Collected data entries
★ ★ ★ ★ ★ ★ ★

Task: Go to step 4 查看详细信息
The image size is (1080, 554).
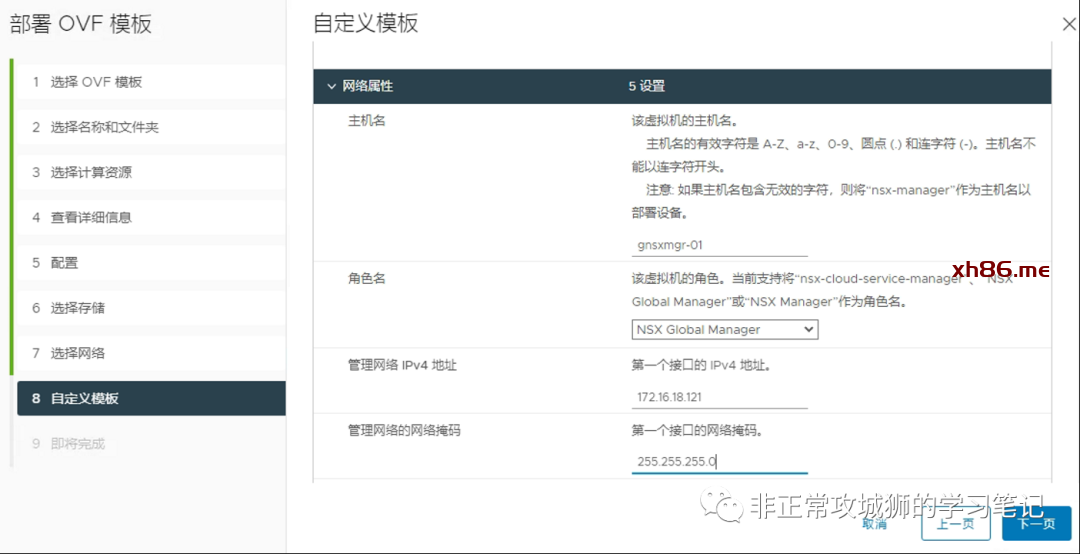Action: [x=91, y=217]
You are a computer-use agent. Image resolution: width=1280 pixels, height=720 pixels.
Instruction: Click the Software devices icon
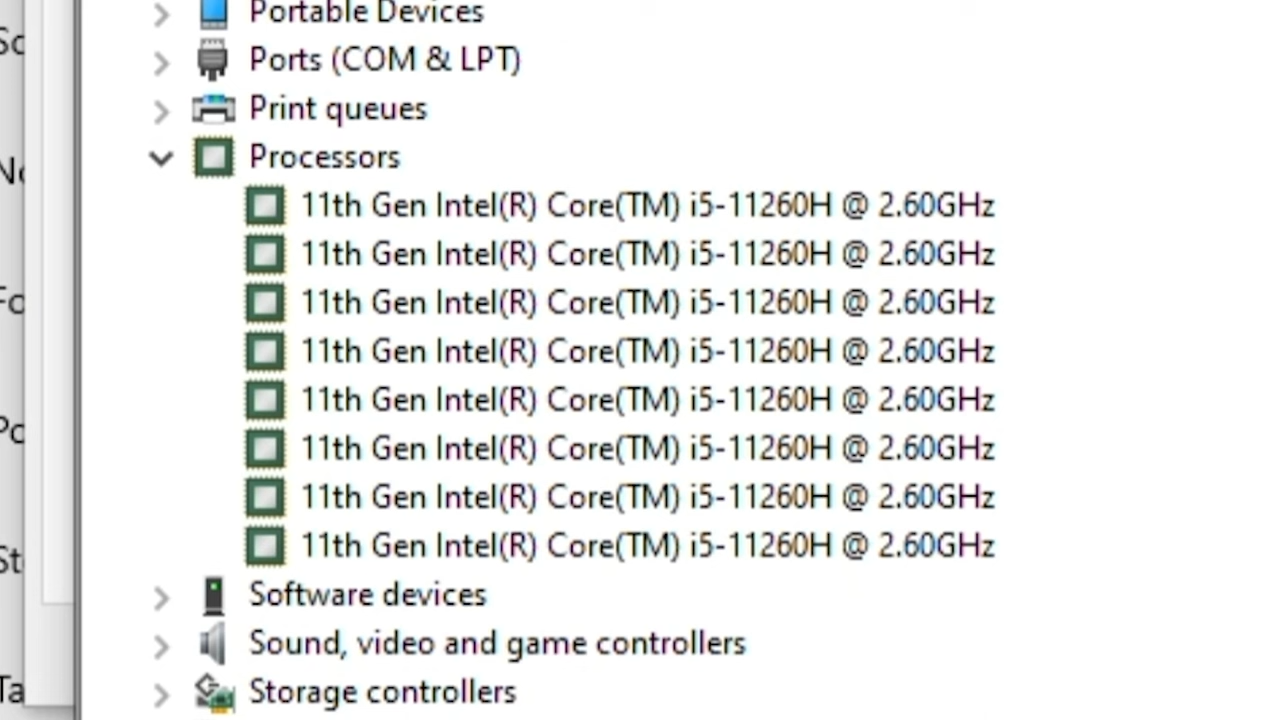point(213,595)
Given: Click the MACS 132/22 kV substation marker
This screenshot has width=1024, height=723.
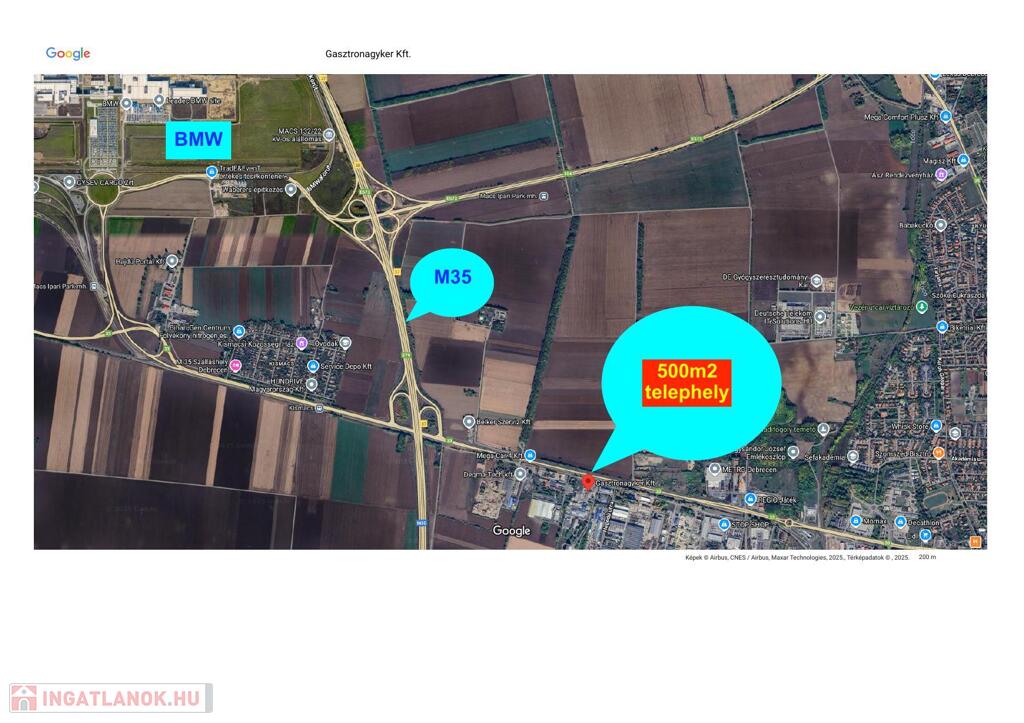Looking at the screenshot, I should point(328,135).
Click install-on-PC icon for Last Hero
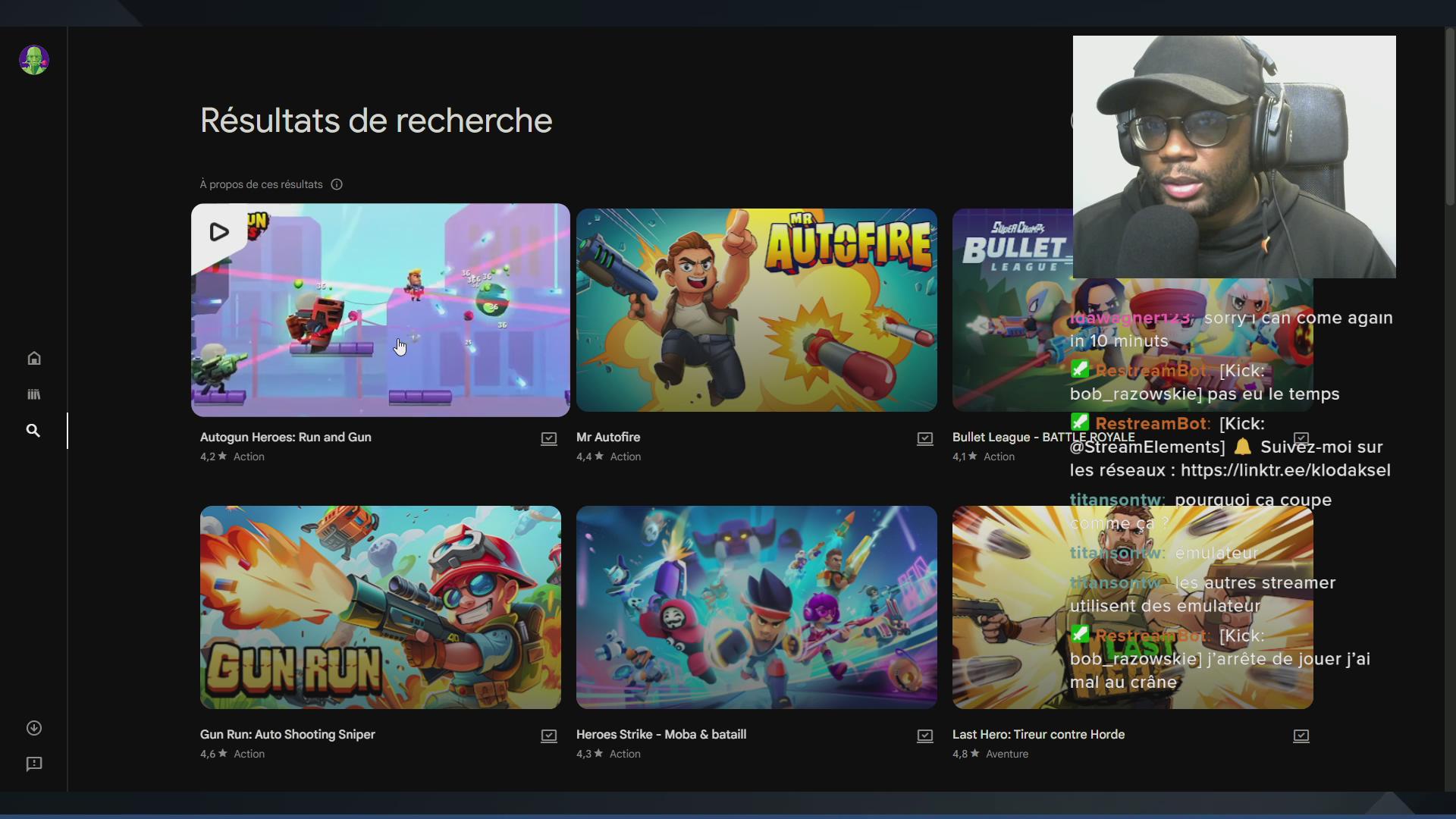The width and height of the screenshot is (1456, 819). click(x=1301, y=736)
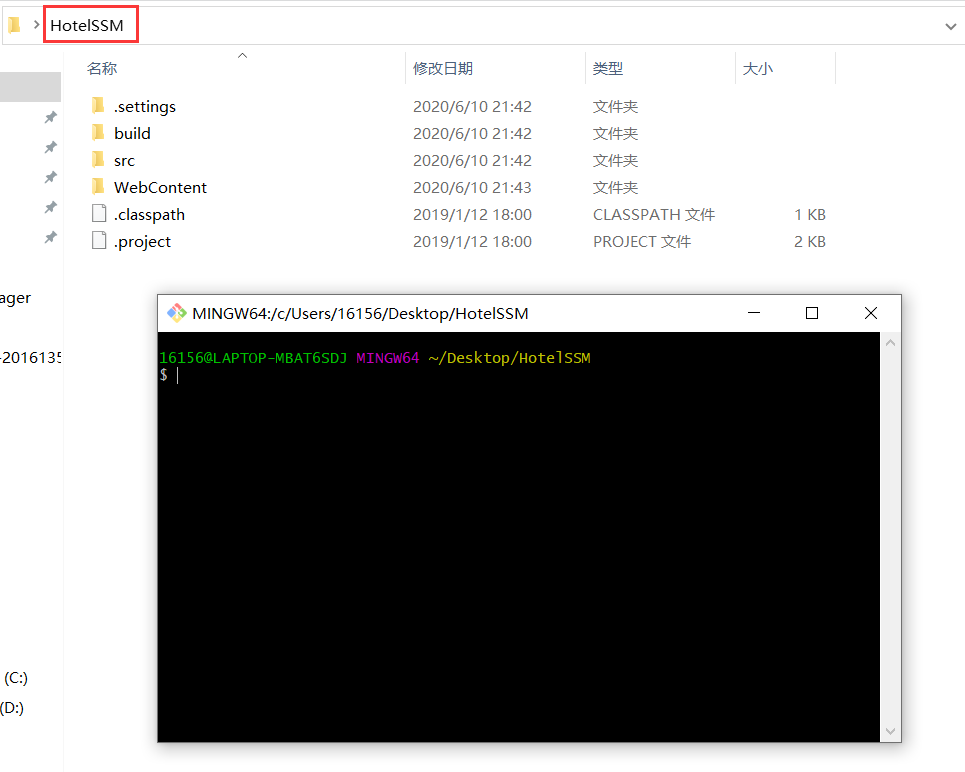Click the folder icon in the address bar
The width and height of the screenshot is (965, 772).
pos(11,23)
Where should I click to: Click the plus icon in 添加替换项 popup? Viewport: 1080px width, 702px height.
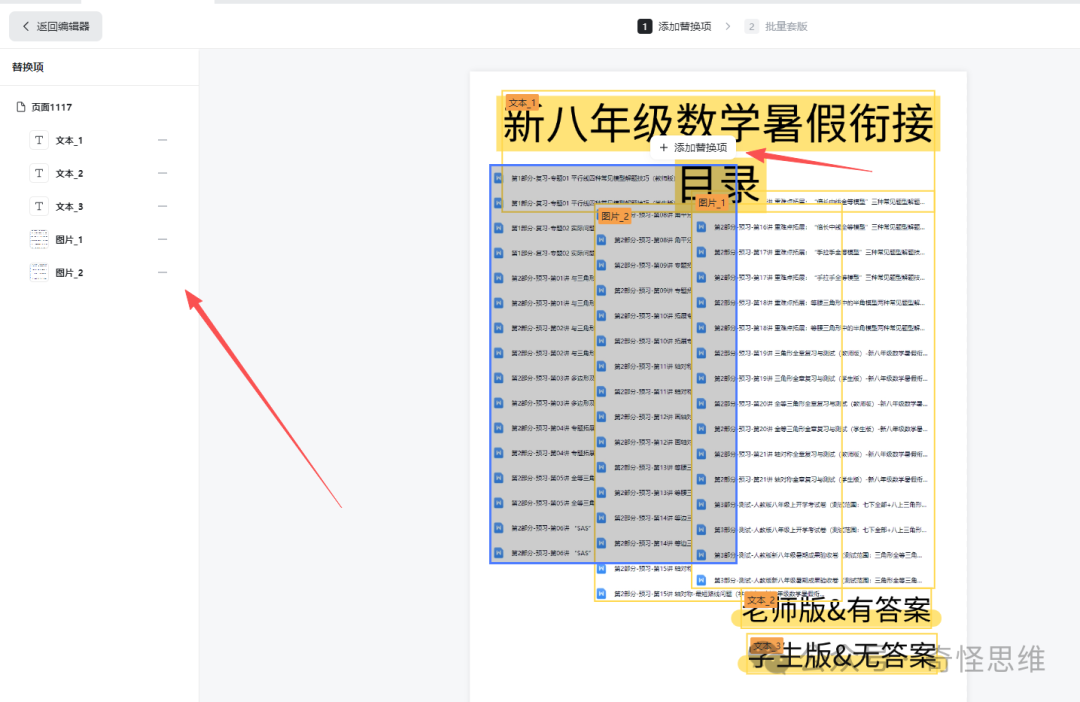[x=665, y=146]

★ ★ ★ ★ ★ ★ ★

**Exercise brief**.
From the first line to the last, set down the records word for word and drop the images.

**Result of the exercise**.
Task: Go to step 4 查看详细信息
The image size is (1080, 554).
Action: [x=91, y=217]
You are a computer-use agent. Image resolution: width=1280 pixels, height=720 pixels.
Instruction: Click the Software devices icon
point(213,595)
Given: Click the MACS 132/22 kV substation marker
This screenshot has width=1024, height=723.
Looking at the screenshot, I should point(328,135).
Click install-on-PC icon for Last Hero
The width and height of the screenshot is (1456, 819). click(x=1301, y=736)
Click the folder icon in the address bar
The width and height of the screenshot is (965, 772).
pos(11,23)
Where should I click to: Click the plus icon in 添加替换项 popup? Viewport: 1080px width, 702px height.
[x=665, y=146]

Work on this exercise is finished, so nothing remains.